Uma vez realizado o diagnóstico, temos um longo caminho pela frente em busca da recuperação. O tratamento envolve a utilização de vários recursos, sendo indispensável acompanhamento psiquiátrico, sobretudo para o tratamento das comorbidades associadas à dependência química (depressão, ansiedade e transtorno bipolar estão entre os mais prevalentes), acompanhamento psicológico e frequência em grupos de mútua ajuda. Outra meta importante do tratamento é agir preventivamente buscando diminuir a frequência das recaídas que tendem a acontecer ao longo do tratamento até que a pessoa atinja o que denomina-se saída estável da dependência química, o que pode levar anos. Além do próprio dependente, toda família também adoece desenvolvendo um quadro que chamamos de co-dependência, caracterizado por grande sofrimento e disfuncionalidade familiar. Tanto quanto o dependente, a família precisa de acolhimento, compreensão e tratamento.

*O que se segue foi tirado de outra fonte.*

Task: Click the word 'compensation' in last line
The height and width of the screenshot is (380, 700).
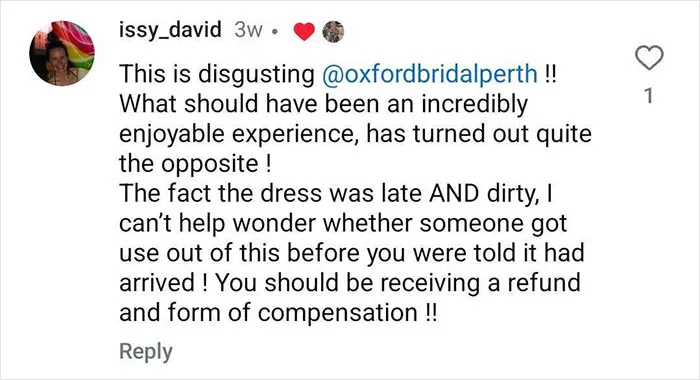Action: pos(338,313)
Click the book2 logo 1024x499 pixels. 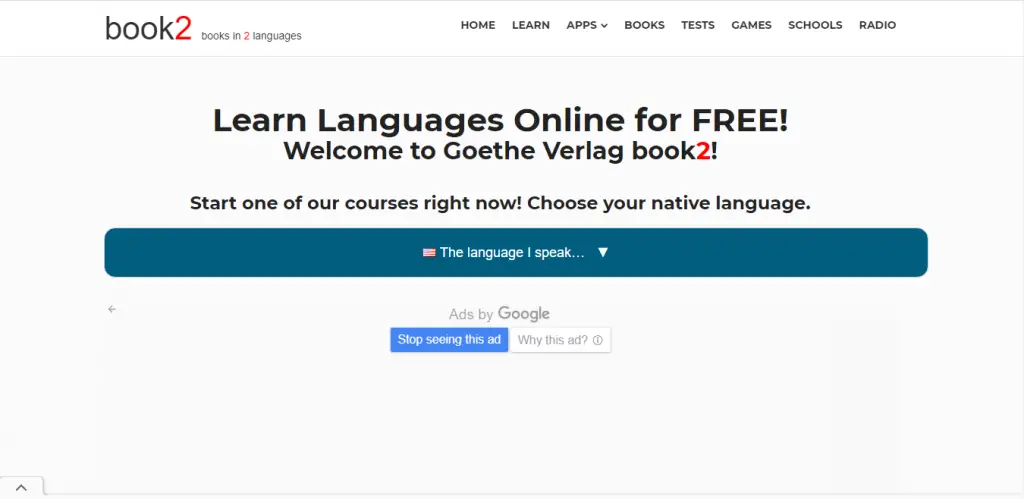[x=148, y=28]

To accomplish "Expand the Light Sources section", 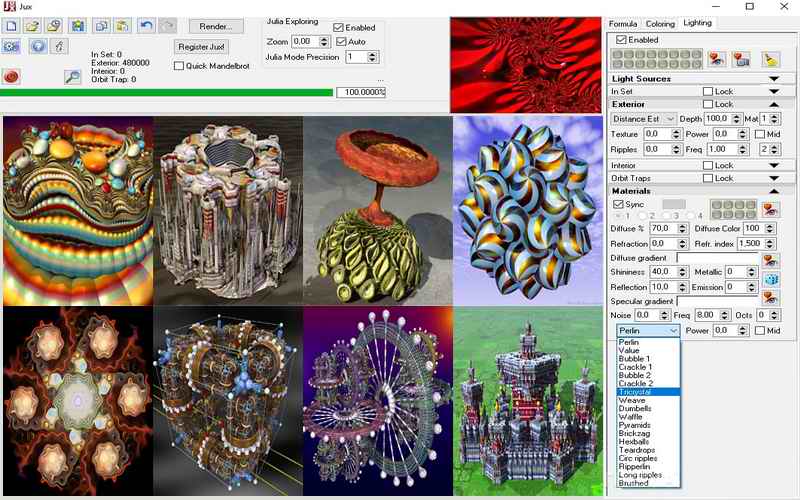I will point(774,78).
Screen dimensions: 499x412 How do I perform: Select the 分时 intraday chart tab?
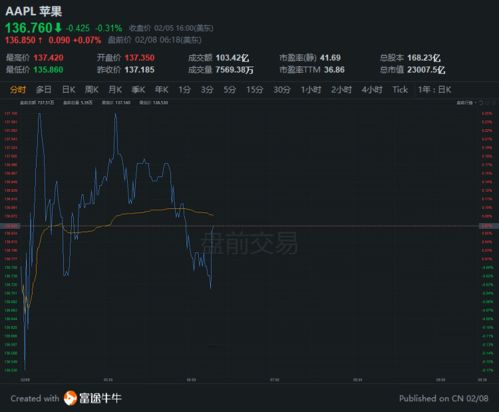point(18,90)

Em pesquisa divulgada em 2013 pela Unifesp sobre o consumo de maconha, cocaína e ingestão de bebidas alcóolicas pelos brasileiros, pode-se constatar que 5,7% dos brasileiros são dependentes de drogas, índice que representa mais de 8 milhões de pessoas. . Ainda segundo a pesquisa, 28 milhões têm algum parente dependente químico. Esses números deixam claro que trata-se de um problema grave e abrangente, que está muito próximo de todos nós. A negação da gravidade do problema, quer seja pelo próprio dependente, pela família e até mesmo por parte da sociedade, só aumenta as consequências com as quais teremos que lidar. Passou da hora da sociedade se envolver em debates sérios sobre a questão, levando em consideração a opinião de especialistas e pesquisadores, para que políticas públicas de prevenção, combate e tratamento sejam implementadas. Sair do discurso moral e contextualizar o uso de álcool e outras drogas considerando-o como um problema de saúde pública é a alternativa viável que nos resta para o enfrentamento social desse grave e crescente problema. Em nível individual/familiar, ao enfrentar um problema ligado ao uso de álcool/drogas procure ajuda com profissionais especializados, o mais importante é reconhecer a existência do problema, aceitar ajuda e principalmente não desistir. O tratamento envolve mudanças significativas no estilo de vida, e embora não seja um caminho fácil, a recuperação é possível.